Come tutte le supercar, anche le Lamborghini elettriche sono in arrivo. L'anno previsto è il 2028, quando il Toro porterà sulle strade la Lanzador, una gran turismo a quattro posti ad alte prestazioni. E, per l'appuntamento, il marchio promette di non limitarsi a sostituire la benzina con gli elettroni.

Lo dice a chiare lettere il cto Rouven Mohr durante un'intervista a Top Gear, parlando del futuro carattere delle supercar elettriche, quando rombo del motore e cambio manuale spariranno. Vuoti da colmare con proposte all'avanguardia che mantengano vivo il desiderio degli automobilisti, perché - secondo Lamborghini - la sola accelerazione da capogiro non basterà.

"Il carattere è definito da altre cose - sostiene Mohr -. Abbiamo diverse idee interessanti, che presenteremo nei prossimi 1-2 anni. Siamo lontani dal tempo in cui l'accelerazione da 0 a 100 km/h generava divertimento".

2025 Lamborghini Urus SE

L'ibrida plug-in Lamborghini Urus

Niente fake sound

Si tratta di un'affermazione coraggiosa, considerato che quasi tutti i costruttori considerano l'accelerazione un parametro fondamentale per le prestazioni, soprattutto nelle auto elettriche, più performanti delle controparti a benzina.

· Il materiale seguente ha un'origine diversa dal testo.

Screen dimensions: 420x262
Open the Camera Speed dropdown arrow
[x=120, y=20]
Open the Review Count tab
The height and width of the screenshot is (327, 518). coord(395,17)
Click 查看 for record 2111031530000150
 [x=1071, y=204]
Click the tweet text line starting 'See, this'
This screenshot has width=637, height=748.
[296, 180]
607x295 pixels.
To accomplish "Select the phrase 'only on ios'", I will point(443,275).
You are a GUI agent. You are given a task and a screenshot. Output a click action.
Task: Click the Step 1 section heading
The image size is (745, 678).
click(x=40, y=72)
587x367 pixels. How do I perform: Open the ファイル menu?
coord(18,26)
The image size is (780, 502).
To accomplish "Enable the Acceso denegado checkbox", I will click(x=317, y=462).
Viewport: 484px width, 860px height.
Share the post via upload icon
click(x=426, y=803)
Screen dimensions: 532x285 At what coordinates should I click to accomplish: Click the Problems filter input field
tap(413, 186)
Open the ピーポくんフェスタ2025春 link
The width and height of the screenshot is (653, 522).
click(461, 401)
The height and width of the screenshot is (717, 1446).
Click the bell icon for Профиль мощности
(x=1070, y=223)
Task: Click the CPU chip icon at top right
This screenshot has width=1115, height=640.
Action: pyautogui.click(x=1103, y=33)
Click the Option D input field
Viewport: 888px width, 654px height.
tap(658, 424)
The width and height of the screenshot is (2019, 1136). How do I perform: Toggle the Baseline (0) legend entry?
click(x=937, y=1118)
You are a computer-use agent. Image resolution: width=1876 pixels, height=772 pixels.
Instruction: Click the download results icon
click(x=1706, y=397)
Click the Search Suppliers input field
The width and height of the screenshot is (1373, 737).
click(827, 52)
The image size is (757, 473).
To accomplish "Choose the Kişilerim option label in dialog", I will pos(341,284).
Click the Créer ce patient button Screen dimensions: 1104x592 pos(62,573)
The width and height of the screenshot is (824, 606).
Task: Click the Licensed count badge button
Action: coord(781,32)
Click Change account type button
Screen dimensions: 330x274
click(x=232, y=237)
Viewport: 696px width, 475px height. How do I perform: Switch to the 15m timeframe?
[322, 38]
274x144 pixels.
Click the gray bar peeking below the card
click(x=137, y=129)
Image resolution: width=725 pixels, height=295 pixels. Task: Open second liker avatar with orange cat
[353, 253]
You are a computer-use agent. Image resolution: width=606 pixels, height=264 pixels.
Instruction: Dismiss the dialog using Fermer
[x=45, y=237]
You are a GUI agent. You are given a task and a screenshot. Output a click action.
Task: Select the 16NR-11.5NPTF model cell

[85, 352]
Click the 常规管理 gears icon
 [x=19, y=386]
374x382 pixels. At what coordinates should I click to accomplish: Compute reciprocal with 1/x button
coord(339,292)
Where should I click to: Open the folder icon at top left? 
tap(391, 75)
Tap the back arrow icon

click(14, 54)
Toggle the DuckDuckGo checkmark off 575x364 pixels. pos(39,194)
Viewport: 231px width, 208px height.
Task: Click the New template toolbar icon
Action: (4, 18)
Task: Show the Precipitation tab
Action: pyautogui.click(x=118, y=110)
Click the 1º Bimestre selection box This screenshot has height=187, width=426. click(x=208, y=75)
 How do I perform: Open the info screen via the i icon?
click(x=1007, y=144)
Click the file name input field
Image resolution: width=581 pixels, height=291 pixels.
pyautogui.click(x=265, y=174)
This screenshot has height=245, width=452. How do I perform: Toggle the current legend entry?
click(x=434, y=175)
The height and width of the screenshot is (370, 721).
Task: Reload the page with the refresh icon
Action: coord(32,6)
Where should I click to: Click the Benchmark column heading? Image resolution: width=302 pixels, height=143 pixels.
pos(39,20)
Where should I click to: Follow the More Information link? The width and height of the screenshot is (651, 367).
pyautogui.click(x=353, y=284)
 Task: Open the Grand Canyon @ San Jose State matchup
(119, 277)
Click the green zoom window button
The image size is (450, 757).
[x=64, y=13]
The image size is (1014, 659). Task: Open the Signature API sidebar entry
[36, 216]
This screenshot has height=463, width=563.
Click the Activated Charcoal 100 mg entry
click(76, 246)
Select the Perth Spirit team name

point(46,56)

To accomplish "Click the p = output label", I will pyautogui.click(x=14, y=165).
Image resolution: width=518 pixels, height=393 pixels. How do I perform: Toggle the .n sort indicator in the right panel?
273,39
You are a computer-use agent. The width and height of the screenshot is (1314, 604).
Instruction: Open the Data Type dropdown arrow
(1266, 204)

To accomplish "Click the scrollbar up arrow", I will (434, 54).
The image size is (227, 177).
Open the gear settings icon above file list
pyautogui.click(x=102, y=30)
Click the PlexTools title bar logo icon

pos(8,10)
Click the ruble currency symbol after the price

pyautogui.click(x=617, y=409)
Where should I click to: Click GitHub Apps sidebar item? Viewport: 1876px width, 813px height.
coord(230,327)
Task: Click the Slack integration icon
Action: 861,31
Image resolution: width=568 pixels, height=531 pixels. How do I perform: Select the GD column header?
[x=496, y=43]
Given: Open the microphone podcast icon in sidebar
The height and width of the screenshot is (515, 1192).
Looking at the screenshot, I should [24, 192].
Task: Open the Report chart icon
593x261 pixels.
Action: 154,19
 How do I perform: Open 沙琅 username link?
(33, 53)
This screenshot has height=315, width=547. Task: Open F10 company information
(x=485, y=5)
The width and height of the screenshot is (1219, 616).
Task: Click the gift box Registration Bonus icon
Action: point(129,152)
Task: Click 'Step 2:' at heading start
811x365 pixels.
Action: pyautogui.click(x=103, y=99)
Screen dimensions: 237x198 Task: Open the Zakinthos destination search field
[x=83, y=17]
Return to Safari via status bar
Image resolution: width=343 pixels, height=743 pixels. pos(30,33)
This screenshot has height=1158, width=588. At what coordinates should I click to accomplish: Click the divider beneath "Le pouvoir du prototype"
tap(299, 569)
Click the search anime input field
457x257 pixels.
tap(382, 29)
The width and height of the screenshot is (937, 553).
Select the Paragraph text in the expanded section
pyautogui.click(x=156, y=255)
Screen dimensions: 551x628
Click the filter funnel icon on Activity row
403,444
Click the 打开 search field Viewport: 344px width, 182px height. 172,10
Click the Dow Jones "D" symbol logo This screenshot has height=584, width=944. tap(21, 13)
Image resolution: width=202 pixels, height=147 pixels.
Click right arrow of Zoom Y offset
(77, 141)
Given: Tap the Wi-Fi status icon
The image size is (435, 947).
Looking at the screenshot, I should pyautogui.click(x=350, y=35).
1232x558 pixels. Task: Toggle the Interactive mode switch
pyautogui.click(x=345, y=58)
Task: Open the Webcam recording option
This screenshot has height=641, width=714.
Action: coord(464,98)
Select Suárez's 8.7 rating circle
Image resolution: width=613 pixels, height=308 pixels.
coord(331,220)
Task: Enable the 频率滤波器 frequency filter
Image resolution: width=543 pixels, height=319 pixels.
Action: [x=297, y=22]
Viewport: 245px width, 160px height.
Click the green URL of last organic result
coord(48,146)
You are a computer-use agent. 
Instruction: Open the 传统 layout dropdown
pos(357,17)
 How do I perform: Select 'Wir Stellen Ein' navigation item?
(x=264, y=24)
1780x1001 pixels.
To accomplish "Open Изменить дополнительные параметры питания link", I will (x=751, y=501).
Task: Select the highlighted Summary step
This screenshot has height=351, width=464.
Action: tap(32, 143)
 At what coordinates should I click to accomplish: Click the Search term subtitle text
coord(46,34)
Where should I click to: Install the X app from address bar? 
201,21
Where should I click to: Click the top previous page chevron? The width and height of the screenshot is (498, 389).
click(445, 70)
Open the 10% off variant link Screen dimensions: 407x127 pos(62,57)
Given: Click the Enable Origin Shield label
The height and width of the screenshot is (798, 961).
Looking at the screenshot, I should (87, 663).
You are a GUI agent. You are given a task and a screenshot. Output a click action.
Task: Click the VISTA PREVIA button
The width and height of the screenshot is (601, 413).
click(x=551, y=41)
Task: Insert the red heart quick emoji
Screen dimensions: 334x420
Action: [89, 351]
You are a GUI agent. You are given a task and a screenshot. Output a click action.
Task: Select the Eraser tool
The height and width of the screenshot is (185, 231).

Le Case amano infatti vantarsi dei tempi rapidi: più si corre, più la guida è emozionante.

Mohr è invece di un'altra scuola, perché un rettilineo senza il suono "naturale" di un motore non è la stessa cosa; fra le soluzioni all'avanguardia del Toro non ci sarà il "fake sound": "Non è la strada corretta" e si arriverà al "punto in cui i giovani non capiranno neanche qual era il fascino di una sportiva con motore termico". Meglio - conclude il cto di Sant'Agata Bolognese - concentrarsi su aspetti come la manovrabilità.